Ultimately, I would ask this - if we're to scrap peer review, what should replace it?
Prairie Gates
(6,266 posts)I think there should be a credentialed peer reviewing profession. It would be alt-ac and pay well, and turn academic journal publishing into something more along the lines of ordinary publishing. PhD for peer review and/or industry should be a viable track in graduate programs. Maybe far-fetched, but probably a way out of the current nonsense. It would take a journal of note to pilot such a thing. It would also have the benefit of eliminating most of the ego function of peer reviewing, and the fact that in some fields peer review if blind in name only.
I don't doubt that reviewing is noticed by colleagues and promotion committees, but it is still pretty low on the promotion and tenure totem poll relative to the other things you could be spending your time on (including associate to full).

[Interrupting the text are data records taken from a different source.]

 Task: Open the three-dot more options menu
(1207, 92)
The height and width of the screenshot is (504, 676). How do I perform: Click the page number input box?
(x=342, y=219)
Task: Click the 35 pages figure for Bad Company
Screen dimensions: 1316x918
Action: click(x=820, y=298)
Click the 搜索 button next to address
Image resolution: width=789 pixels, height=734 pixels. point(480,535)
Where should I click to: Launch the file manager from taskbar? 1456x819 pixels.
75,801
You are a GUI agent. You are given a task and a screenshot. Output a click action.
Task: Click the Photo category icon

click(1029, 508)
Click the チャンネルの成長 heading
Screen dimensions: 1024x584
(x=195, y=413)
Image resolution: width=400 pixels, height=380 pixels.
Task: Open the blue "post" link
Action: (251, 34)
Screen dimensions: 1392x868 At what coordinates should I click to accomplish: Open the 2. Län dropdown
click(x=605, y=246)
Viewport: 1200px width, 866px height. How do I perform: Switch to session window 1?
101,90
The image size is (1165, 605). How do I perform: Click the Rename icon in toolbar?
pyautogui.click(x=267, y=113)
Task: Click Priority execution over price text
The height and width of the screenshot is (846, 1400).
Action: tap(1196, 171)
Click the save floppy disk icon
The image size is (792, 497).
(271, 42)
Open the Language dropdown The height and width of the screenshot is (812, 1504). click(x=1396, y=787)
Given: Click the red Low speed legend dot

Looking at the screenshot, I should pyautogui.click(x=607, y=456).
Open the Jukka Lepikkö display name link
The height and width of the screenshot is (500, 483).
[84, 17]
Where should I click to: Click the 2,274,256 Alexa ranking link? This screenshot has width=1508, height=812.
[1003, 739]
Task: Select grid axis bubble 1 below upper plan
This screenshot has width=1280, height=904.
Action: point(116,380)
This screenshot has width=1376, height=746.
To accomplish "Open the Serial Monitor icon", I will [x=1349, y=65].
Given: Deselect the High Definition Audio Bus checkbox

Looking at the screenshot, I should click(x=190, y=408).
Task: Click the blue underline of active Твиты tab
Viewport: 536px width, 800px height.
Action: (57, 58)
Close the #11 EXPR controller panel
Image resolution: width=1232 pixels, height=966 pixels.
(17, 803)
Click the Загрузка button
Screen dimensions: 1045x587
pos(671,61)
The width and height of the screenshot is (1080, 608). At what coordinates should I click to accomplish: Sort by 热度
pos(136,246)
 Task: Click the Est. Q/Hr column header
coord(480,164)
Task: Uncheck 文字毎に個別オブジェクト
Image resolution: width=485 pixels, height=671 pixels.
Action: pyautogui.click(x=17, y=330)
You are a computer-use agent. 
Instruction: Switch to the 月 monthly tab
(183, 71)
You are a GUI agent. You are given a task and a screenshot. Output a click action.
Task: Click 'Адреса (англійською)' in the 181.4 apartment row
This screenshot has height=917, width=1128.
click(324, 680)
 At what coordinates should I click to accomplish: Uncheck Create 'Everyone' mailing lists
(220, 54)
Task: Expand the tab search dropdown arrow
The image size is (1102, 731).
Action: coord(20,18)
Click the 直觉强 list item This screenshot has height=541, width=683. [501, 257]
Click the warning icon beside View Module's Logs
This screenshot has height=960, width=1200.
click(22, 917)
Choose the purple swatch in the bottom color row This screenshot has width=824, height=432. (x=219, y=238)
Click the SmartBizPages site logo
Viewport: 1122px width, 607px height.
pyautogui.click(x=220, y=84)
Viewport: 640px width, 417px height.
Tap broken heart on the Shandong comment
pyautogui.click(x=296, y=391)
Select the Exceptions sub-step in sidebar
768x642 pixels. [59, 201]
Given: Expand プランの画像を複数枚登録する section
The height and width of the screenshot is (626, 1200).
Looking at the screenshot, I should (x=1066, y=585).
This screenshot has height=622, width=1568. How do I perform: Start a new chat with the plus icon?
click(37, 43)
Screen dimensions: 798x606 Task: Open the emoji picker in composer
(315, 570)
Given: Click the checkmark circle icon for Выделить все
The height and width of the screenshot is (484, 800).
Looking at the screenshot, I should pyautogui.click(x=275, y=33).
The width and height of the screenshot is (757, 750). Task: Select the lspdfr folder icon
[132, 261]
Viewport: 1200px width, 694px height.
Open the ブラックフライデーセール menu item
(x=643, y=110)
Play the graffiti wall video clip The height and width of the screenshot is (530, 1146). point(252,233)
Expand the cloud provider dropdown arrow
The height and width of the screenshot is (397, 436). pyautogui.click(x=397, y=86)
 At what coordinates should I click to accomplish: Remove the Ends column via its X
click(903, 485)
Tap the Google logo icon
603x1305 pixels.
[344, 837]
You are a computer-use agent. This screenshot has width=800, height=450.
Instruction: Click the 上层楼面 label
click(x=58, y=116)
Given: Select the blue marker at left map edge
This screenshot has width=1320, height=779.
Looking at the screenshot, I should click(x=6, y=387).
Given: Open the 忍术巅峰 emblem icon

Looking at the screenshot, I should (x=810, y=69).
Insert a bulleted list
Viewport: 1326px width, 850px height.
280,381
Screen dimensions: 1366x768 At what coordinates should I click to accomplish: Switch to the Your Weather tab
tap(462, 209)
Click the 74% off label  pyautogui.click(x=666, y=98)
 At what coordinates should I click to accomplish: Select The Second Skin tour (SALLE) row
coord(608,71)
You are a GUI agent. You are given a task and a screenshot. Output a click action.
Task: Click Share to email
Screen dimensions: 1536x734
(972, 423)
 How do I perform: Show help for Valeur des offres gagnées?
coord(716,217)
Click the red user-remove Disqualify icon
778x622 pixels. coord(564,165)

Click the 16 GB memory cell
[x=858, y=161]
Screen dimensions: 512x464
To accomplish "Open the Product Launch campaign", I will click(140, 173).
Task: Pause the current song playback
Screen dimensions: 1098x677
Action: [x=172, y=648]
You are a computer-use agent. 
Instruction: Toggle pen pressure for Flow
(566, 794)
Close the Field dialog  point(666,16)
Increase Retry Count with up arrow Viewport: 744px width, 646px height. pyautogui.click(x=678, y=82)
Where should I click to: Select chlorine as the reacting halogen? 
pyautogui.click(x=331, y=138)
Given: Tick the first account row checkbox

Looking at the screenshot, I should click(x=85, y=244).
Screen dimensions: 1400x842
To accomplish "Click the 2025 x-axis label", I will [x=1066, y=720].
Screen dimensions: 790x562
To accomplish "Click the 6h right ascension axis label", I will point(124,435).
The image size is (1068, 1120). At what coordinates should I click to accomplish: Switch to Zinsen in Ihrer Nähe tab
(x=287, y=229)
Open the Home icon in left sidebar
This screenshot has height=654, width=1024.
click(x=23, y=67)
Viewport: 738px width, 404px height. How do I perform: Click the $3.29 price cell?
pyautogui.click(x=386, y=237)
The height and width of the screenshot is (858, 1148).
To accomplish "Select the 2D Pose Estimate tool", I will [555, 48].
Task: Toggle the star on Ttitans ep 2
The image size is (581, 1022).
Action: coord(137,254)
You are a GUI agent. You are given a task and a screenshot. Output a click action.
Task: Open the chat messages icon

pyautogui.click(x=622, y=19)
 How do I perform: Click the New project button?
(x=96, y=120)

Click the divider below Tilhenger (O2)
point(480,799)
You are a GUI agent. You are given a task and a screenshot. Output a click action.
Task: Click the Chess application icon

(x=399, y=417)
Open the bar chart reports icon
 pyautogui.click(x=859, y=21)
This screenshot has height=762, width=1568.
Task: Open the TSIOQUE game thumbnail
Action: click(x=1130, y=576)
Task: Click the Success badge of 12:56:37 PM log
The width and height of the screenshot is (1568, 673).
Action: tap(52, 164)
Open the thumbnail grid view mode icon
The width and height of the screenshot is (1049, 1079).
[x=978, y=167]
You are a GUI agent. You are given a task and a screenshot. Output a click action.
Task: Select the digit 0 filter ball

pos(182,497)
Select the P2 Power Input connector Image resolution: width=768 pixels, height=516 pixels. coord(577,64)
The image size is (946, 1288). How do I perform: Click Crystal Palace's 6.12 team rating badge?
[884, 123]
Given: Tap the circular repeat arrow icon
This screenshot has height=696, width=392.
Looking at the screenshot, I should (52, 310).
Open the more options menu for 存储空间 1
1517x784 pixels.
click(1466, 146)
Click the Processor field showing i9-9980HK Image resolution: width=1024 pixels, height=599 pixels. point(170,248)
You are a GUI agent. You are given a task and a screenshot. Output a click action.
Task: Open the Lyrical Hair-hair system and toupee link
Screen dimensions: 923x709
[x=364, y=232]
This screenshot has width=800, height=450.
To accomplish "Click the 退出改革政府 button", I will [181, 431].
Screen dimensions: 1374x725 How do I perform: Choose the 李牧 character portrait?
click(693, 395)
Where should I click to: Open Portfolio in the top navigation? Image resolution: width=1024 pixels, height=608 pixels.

That's part of the problem, and one of the reasons a good deal of peer review is phoned in.
cab67
(3,480 posts)Not in my fields, at any rate.
And there is a credentialed peer-reviewing profession. You can find it at every university, research center, museum, or any other facility that hires professional scientists. I take the system very seriously, as does every professional scientist I've ever encountered.
Peer review is a flawed process, but the issue raised by this article actually has nothing to do with peer review at all. These predatory journals don't really use peer review - if you pay the requested fees, the journal will publish whatever shit they're given. Pay to play. The vast majority of these fraudulent "studies" would never survive peer review. The problem is thus not peer review, but the existence of "journals" that mimic peer-reviewed publications.
And I stand by what I said - in spite of its flaws, there is no alternative.
mahina
(20,045 posts)Maybe you mentioned it, maybe I scanned your post and am a poor reviewer!
littlemissmartypants
(29,741 posts)Thanks for this, SouthBayDem.
❤️
WestMichRad
(2,607 posts)Apparently some reviewers have been using AI to help them review scientific papers for publication. And some authors have been inserting text instructing AI to provide only positive responses. They accomplish this with plain text instructing the paper submitted for review
in white font inserted in a blank space in the submitted manuscript.
This is apparently a growing problem:
https://www.smithsonianmag.com/smart-news/some-researchers-are-hiding-secret-messages-in-their-papers-but-theyre-not-meant-for-humans-180986996/
moniss
(8,057 posts)compounded by AI.
Martin68
(26,458 posts)and scientific rigor. If that system fails to cope with the flood of fake research, it will have dire consequences for scientific research and development in this country. Part of the problem is the "publish or perish" policy of universities and colleges. Perhaps teaching should be prioritized over research for professors who teach.